There are many possible paths to take as we begin this conversation. Public governance of our industries has not been an important area of thought for decades, but four law professors recently published an important legal textbook on the mechanics of public utility rules, including airline regulation.
One could envision a wholesale return to the pre-1978 era, with route-setting and price-setting brought back into public hands entirely.
That, honestly, seems nuts. It makes sense to allow low-frills airlines and/or price tiering to exist so that flying is available to less affluent people. What needs fixing is transparency, predictability, and accountability.
My organization, the American Economic Liberties Project, has proposed more F.A.A. funding and eliminating federal pre-emption, which would allow consumers and state officials to sue airlines over consumer and safety rules.
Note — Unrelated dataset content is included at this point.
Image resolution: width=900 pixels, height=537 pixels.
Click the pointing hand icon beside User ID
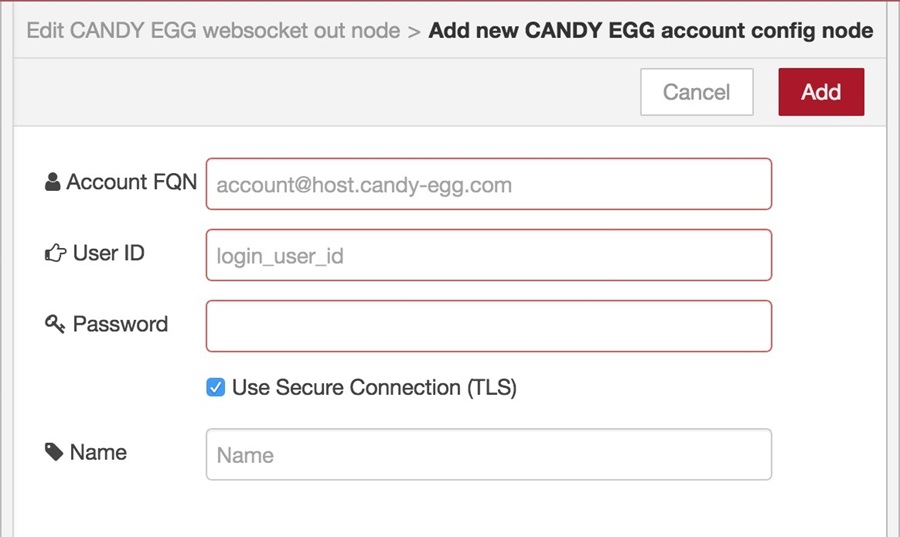pyautogui.click(x=55, y=253)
My colleagues and I are, however, eager to take part in a national conversation about regulating the industry more comprehensively.
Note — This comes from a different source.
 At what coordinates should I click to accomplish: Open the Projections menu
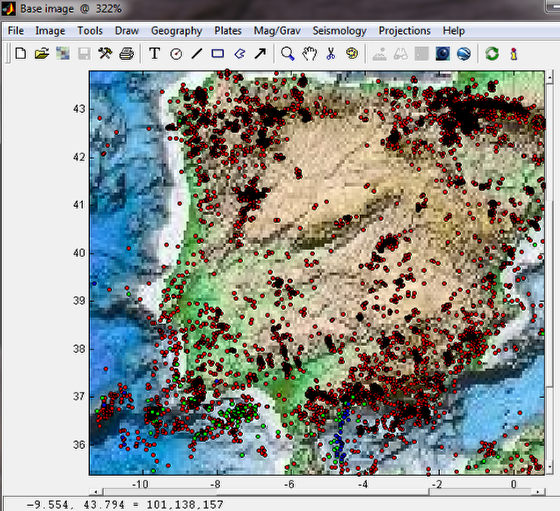click(x=404, y=31)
We haven’t had a national discussion for 44 years about the state of air travel. It’s time to have that discussion, rather than playing whack-a-mole with each crisis as it arises. As it stands, we are enduring crisis after crisis in this industry as if it were an act of God that a national transportation system should fail on a regular basis rather than the result of expected and predictable contingencies.
McGee is essentially advocating for turning airlines into a quasi-public utility. And maybe that is the way to go. It makes little sense to treat parts of the system, such as airline building and upkeep, as public infrastructure and the rest of it as a for-profit business but one that’s Too Big To Fail.
If, however, the goal is to ensure profitability to keep something of a steady state, it seems odd to make airlines subject to endless lawsuits.
Re-opening the conversation, though, seems reasonable enough. Alas, we’re in a particularly low period of reasonable dialogue in American politics at the moment.